___ Material provided ___

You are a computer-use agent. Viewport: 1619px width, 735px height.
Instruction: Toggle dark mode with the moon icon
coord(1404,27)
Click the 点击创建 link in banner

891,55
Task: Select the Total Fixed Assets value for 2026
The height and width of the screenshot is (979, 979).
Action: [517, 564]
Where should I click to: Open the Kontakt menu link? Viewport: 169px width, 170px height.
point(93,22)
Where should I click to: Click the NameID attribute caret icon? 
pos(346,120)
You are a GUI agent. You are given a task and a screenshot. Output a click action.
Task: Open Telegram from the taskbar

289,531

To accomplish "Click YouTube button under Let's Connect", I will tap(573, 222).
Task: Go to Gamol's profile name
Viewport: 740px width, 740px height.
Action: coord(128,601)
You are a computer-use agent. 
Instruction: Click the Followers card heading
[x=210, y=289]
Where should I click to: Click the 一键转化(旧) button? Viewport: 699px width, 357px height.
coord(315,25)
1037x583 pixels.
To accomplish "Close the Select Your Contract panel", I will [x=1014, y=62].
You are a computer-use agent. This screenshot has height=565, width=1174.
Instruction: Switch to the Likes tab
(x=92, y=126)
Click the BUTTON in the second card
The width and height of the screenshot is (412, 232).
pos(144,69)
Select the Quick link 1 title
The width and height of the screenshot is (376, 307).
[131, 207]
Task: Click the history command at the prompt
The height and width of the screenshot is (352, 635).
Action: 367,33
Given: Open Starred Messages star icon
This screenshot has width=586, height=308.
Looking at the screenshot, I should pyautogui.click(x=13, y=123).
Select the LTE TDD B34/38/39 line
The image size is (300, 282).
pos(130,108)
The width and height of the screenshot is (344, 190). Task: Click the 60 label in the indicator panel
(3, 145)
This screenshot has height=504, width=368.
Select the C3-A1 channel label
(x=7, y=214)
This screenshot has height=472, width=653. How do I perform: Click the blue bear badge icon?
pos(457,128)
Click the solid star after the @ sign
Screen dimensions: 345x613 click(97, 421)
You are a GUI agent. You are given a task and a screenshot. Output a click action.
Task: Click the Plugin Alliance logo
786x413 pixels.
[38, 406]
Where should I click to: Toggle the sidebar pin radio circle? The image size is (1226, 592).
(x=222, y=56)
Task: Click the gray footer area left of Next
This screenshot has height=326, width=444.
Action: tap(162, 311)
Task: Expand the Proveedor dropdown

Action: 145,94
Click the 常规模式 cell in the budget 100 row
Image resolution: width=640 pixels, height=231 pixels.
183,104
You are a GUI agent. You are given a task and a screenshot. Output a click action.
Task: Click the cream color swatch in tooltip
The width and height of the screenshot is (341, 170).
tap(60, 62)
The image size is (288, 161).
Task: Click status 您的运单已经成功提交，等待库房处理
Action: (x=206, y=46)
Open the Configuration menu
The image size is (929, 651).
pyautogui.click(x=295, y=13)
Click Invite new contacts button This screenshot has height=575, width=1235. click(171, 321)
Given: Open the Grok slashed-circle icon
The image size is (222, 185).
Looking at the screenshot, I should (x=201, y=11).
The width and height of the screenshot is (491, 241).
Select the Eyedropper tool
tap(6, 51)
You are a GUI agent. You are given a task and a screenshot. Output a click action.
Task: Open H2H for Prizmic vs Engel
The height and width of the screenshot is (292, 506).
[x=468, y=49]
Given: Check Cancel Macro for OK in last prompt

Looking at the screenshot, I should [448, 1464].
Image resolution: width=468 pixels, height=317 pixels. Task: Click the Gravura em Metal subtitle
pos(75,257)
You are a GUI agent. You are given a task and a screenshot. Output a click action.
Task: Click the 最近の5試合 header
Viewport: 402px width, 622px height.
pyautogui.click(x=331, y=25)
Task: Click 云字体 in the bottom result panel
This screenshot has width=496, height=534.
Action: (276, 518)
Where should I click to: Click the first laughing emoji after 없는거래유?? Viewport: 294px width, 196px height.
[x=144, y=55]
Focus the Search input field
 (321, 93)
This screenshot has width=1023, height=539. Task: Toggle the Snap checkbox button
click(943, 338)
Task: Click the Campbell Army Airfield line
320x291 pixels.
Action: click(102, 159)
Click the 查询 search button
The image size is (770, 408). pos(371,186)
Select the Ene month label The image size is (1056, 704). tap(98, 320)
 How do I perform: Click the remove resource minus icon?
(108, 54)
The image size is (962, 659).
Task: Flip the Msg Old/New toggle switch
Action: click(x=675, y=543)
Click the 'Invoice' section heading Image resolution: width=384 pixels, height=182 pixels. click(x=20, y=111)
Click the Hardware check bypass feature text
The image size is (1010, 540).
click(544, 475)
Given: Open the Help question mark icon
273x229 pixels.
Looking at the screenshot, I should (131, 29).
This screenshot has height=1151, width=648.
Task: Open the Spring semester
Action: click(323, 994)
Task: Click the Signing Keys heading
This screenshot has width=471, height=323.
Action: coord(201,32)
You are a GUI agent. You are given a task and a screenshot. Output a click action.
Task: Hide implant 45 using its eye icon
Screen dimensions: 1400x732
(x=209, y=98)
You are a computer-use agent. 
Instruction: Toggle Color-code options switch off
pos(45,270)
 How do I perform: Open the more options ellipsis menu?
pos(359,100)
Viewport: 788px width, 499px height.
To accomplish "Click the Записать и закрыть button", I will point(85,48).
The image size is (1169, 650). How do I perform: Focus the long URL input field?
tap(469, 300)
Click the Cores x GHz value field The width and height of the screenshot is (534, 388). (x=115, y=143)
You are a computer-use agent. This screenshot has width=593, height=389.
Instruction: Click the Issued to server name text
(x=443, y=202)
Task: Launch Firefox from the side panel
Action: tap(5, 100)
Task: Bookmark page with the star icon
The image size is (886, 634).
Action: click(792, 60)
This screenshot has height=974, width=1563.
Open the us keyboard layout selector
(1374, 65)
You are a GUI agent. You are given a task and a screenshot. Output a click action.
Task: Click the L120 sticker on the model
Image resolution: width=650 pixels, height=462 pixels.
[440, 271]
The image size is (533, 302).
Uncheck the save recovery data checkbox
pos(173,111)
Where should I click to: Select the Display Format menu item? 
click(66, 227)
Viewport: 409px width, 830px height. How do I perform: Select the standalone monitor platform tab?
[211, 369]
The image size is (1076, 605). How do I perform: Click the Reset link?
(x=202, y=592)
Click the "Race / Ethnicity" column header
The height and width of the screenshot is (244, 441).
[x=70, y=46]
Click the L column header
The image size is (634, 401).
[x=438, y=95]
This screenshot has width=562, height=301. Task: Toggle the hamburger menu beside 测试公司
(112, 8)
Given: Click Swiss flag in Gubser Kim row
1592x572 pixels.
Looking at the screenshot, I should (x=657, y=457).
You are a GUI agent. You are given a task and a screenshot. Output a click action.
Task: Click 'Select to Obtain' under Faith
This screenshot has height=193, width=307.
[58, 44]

___

**What the exercise asks**
Start with the line above that contains "Given: Open the Help question mark icon" and end with the line that contains "Task: Click the Signing Keys heading". Write out those lines exactly, and only those.

**Exercise solution**
Given: Open the Help question mark icon
273x229 pixels.
Looking at the screenshot, I should (131, 29).
This screenshot has height=1151, width=648.
Task: Open the Spring semester
Action: click(323, 994)
Task: Click the Signing Keys heading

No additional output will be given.